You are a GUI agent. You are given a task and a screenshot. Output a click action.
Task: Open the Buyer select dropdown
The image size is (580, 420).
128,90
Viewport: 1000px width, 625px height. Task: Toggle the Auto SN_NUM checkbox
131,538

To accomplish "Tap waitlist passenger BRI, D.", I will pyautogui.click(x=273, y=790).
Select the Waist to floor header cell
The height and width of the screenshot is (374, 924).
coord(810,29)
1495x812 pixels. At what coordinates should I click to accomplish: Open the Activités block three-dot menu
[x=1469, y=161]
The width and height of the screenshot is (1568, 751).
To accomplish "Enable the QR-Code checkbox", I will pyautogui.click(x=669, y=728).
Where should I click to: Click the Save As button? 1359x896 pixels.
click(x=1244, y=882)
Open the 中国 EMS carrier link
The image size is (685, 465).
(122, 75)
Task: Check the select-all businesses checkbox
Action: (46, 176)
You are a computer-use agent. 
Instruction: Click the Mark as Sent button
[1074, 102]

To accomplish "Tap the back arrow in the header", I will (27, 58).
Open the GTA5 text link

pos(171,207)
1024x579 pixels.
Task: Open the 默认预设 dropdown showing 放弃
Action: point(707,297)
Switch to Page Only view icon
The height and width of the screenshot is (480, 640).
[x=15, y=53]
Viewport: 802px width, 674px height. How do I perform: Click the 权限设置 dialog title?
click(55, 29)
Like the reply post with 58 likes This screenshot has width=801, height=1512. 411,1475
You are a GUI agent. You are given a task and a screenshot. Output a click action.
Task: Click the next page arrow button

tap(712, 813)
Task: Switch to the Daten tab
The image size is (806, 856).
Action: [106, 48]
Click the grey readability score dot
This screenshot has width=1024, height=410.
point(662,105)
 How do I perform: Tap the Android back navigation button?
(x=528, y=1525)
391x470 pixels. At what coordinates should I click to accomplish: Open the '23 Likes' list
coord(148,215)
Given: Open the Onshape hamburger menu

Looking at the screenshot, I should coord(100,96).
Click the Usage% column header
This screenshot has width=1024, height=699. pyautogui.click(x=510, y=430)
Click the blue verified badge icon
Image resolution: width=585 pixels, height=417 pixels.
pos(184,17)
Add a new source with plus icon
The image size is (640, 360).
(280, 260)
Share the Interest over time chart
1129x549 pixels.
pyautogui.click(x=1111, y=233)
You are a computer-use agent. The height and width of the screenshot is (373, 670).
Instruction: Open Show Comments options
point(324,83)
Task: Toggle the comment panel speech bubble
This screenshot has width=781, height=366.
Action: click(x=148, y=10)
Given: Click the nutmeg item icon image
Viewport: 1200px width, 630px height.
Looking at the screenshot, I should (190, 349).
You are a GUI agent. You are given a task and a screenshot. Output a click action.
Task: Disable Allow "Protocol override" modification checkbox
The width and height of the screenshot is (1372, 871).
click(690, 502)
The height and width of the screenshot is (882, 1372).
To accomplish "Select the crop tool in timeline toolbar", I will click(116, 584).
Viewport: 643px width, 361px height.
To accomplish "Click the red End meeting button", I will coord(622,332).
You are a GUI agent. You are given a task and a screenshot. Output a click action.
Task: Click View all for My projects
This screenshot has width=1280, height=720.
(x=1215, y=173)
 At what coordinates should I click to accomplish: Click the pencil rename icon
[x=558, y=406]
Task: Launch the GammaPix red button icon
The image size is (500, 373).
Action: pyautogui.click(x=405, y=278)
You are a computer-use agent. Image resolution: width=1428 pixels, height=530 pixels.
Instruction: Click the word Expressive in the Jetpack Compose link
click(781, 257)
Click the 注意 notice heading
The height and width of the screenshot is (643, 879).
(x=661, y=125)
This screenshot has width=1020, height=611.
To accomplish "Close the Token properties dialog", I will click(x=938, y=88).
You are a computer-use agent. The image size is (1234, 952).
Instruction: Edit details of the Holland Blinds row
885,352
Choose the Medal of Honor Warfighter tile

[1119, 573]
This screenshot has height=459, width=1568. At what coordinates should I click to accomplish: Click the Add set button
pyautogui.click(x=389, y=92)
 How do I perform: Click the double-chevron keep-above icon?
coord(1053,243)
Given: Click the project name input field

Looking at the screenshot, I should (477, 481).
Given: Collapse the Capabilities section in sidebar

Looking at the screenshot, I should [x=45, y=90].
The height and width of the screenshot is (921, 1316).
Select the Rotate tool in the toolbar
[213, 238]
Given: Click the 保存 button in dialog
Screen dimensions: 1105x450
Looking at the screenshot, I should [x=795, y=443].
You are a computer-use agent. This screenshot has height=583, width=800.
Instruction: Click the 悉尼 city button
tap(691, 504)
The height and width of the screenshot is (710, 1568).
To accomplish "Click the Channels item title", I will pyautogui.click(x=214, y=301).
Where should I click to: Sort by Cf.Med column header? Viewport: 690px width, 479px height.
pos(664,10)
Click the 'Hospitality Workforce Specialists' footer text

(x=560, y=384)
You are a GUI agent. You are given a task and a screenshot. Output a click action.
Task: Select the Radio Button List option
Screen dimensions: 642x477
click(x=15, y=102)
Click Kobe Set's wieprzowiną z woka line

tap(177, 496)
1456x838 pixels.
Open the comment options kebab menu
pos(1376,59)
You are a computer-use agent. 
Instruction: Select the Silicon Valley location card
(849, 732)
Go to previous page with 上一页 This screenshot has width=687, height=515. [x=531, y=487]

---*---

Problem requirements — Would you set down every entry again, exactly?

Exercise answer —
You are a GUI agent. You are given a task and a screenshot. Output a click action.
Task: Open the Buyer select dropdown
The image size is (580, 420).
128,90
Viewport: 1000px width, 625px height. Task: Toggle the Auto SN_NUM checkbox
131,538

To accomplish "Tap waitlist passenger BRI, D.", I will pyautogui.click(x=273, y=790).
Select the Waist to floor header cell
The height and width of the screenshot is (374, 924).
coord(810,29)
1495x812 pixels. At what coordinates should I click to accomplish: Open the Activités block three-dot menu
[x=1469, y=161]
The width and height of the screenshot is (1568, 751).
To accomplish "Enable the QR-Code checkbox", I will pyautogui.click(x=669, y=728).
Where should I click to: Click the Save As button? 1359x896 pixels.
click(x=1244, y=882)
Open the 中国 EMS carrier link
The image size is (685, 465).
(122, 75)
Task: Check the select-all businesses checkbox
Action: (46, 176)
You are a computer-use agent. 
Instruction: Click the Mark as Sent button
[1074, 102]

To accomplish "Tap the back arrow in the header", I will (27, 58).
Open the GTA5 text link

pos(171,207)
1024x579 pixels.
Task: Open the 默认预设 dropdown showing 放弃
Action: point(707,297)
Switch to Page Only view icon
The height and width of the screenshot is (480, 640).
[x=15, y=53]
Viewport: 802px width, 674px height. How do I perform: Click the 权限设置 dialog title?
click(55, 29)
Like the reply post with 58 likes This screenshot has width=801, height=1512. 411,1475
You are a GUI agent. You are given a task and a screenshot. Output a click action.
Task: Click the next page arrow button

tap(712, 813)
Task: Switch to the Daten tab
The image size is (806, 856).
Action: [106, 48]
Click the grey readability score dot
This screenshot has width=1024, height=410.
point(662,105)
 How do I perform: Tap the Android back navigation button?
(x=528, y=1525)
391x470 pixels. At what coordinates should I click to accomplish: Open the '23 Likes' list
coord(148,215)
Given: Open the Onshape hamburger menu

Looking at the screenshot, I should coord(100,96).
Click the Usage% column header
This screenshot has width=1024, height=699. pyautogui.click(x=510, y=430)
Click the blue verified badge icon
Image resolution: width=585 pixels, height=417 pixels.
pos(184,17)
Add a new source with plus icon
The image size is (640, 360).
(280, 260)
Share the Interest over time chart
1129x549 pixels.
pyautogui.click(x=1111, y=233)
You are a computer-use agent. The height and width of the screenshot is (373, 670).
Instruction: Open Show Comments options
point(324,83)
Task: Toggle the comment panel speech bubble
This screenshot has width=781, height=366.
Action: click(x=148, y=10)
Given: Click the nutmeg item icon image
Viewport: 1200px width, 630px height.
Looking at the screenshot, I should (190, 349).
You are a GUI agent. You are given a task and a screenshot. Output a click action.
Task: Disable Allow "Protocol override" modification checkbox
The width and height of the screenshot is (1372, 871).
click(690, 502)
The height and width of the screenshot is (882, 1372).
To accomplish "Select the crop tool in timeline toolbar", I will click(116, 584).
Viewport: 643px width, 361px height.
To accomplish "Click the red End meeting button", I will coord(622,332).
You are a GUI agent. You are given a task and a screenshot. Output a click action.
Task: Click View all for My projects
This screenshot has width=1280, height=720.
(x=1215, y=173)
 At what coordinates should I click to accomplish: Click the pencil rename icon
[x=558, y=406]
Task: Launch the GammaPix red button icon
The image size is (500, 373).
Action: pyautogui.click(x=405, y=278)
You are a computer-use agent. Image resolution: width=1428 pixels, height=530 pixels.
Instruction: Click the word Expressive in the Jetpack Compose link
click(781, 257)
Click the 注意 notice heading
The height and width of the screenshot is (643, 879).
(x=661, y=125)
This screenshot has width=1020, height=611.
To accomplish "Close the Token properties dialog", I will click(x=938, y=88).
You are a computer-use agent. The image size is (1234, 952).
Instruction: Edit details of the Holland Blinds row
885,352
Choose the Medal of Honor Warfighter tile

[1119, 573]
This screenshot has height=459, width=1568. At what coordinates should I click to accomplish: Click the Add set button
pyautogui.click(x=389, y=92)
 How do I perform: Click the double-chevron keep-above icon?
coord(1053,243)
Given: Click the project name input field

Looking at the screenshot, I should (477, 481).
Given: Collapse the Capabilities section in sidebar

Looking at the screenshot, I should [x=45, y=90].
The height and width of the screenshot is (921, 1316).
Select the Rotate tool in the toolbar
[213, 238]
Given: Click the 保存 button in dialog
Screen dimensions: 1105x450
Looking at the screenshot, I should [x=795, y=443].
You are a computer-use agent. This screenshot has height=583, width=800.
Instruction: Click the 悉尼 city button
tap(691, 504)
The height and width of the screenshot is (710, 1568).
To accomplish "Click the Channels item title", I will pyautogui.click(x=214, y=301).
Where should I click to: Sort by Cf.Med column header? Viewport: 690px width, 479px height.
pos(664,10)
Click the 'Hospitality Workforce Specialists' footer text

(x=560, y=384)
You are a GUI agent. You are given a task and a screenshot. Output a click action.
Task: Select the Radio Button List option
Screen dimensions: 642x477
click(x=15, y=102)
Click Kobe Set's wieprzowiną z woka line

tap(177, 496)
1456x838 pixels.
Open the comment options kebab menu
pos(1376,59)
You are a computer-use agent. 
Instruction: Select the Silicon Valley location card
(849, 732)
Go to previous page with 上一页 This screenshot has width=687, height=515. [x=531, y=487]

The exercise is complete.